26 de agosto 2013 - 00:00

Modelo de dulzura y afinación

Modelo de dulzura y afinación
Cadapaju. Terra da Inocência. Adriana Ríos. Untref Sonoro/Untrefon 12.

Conocimos a Adriana Ríos de la mano del flautista Alejandro Santos, de quien fue pareja durante mucho tiempo. Pero esta carioca que vivió un tiempo en Nueva York y que vive desde hace 20 años en nuestro país, hace rato que está para solista; y su historia da cuenta de eso. Se formó en una universidad de Virginia. Es, además de cantante, flautista y percusionista. Se especializó en la bossa nova y otras músicas brasileñas, y con ellas recorrió muchos países. Estuvo cerca de figuras como Tom Jobim, Paquito D'Rivera, Luis Bonfa o Romero Lubambo.

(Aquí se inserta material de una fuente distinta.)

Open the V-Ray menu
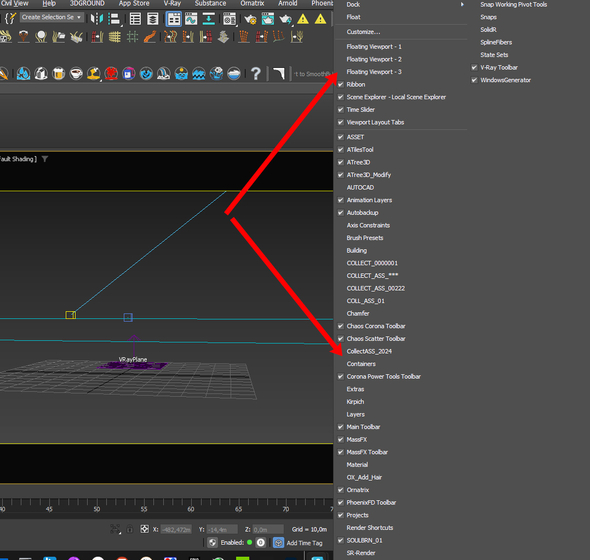Viewport: 590px width, 560px height. tap(172, 3)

En el 91 llegó a Buenos Aires, y aquí sus relaciones musicales se produjeron con Ricardo Lew, Alejandro Herrera, Ricardo Nolé, Jorge Cutelo, Agustín Pereyra Lucena o el citado Santos.

Este álbum que acaba de presentar formalmente en Buenos Aires -y seguramente seguirá mostrándolo en clubes de música del país- reúne una serie de once canciones escritas por ella misma, algunas en colaboración con el argentino Pereyra Lucena o con los brasileños Roberto Menescal y Felipe Radicetti, quien fue además el arreglador y director de su disco. Son piezas que van de lo brasileño a la canción urbana en castellano, de la balada a la bossa nova, de los ritmos más ligados a lo afro a las melodías interpretadas con prolijidad occidental.

Adriana Ríos canta con una dulzura y una afinación que son de por sí méritos centrales de este CD. Pero no se puede sino dedicarle un párrafo al el impresionante listado de músicos que se sumaron al proyecto, tanto de nuestro país como de Brasil y Uruguay. Hay que mencionar entonces a Daniel Maza, Rodrigo Aberastegui, el Mono Izarrualde, Pereyra Lucena, Juan Cruz de Urquiza, Fernando Martínez, Norma Iovino, Alfredo de Souza, Paulinho Nunnes y, por supuesto, el director Radicetti, entre unos cuantos más.